Financial status. Financial documents, including balance sheets, audited financial statements, income statements, accounts payable and receivable, and tax returns for the past three years should be reviewed to ascertain the general financial stability of the business. This data will provide information regarding whether debts are paid in a timely manner, how much debt the business writes off, the business’ profit margin and whether the business has liens or other outstanding liabilities.

Legal issues. Purchasers should obtain all licenses, permits, professional agreements, insurance contracts and litigation documents in the business’ possession. These items should be examined to ensure that licenses, permits and policies are current, that agreements are legal and valid, and that the benefits and risks of pending litigation are understood.

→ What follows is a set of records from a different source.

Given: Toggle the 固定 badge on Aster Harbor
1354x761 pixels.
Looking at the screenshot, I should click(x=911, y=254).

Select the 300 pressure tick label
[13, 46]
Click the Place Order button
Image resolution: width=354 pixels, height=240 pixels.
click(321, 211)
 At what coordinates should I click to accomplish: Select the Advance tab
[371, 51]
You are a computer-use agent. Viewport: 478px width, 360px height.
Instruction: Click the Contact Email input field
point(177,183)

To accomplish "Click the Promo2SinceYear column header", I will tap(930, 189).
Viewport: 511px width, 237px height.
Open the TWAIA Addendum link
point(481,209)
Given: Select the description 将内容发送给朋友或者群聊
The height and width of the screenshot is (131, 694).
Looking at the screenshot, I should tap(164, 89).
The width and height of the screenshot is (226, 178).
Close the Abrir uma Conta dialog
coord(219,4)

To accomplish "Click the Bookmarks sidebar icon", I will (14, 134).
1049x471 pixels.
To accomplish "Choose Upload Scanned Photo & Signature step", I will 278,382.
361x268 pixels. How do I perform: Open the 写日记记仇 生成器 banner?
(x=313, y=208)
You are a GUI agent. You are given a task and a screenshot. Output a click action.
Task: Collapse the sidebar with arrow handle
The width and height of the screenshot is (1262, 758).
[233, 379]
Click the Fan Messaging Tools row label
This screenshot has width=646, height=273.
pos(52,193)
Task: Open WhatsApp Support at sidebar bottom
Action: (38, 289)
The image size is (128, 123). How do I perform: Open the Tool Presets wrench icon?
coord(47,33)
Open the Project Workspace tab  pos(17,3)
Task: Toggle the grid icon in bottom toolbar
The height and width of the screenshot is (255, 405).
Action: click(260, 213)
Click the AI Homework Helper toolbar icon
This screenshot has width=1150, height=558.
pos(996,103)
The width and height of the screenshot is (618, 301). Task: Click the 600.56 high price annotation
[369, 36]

Operational and structural matters. In reviewing these matters, a purchaser should focus on the structural character and soundness of the business (i.e the organizational structure of the business, potential changes to the nature of the business after acquisition and the maintenance and timely submission of relevant documents) and the daily operations of the business. Lists of customers, suppliers and vendors are necessary to assess the business’ inventory and whether it has adequate infrastructure for continued growth. Purchasers should also understand the existing customer base and its expansion potential.

Employee contracts. Employee matters should be reviewed to determine the status of employee contracts, employee handbooks, organizational charts and confidentiality agreements. Purchasers should become familiar with pending litigation matters with employees.

Conducting due diligence to purchase an existing business requires professional expertise. DeAnn Flores Chase and her team of experienced attorneys have extensive familiarity with advising business purchasers with every aspect of such transactions. Call Chase Law Group, P.C. at (310) 545-7700 or visit www.chaselawmb.com to schedule a consultation.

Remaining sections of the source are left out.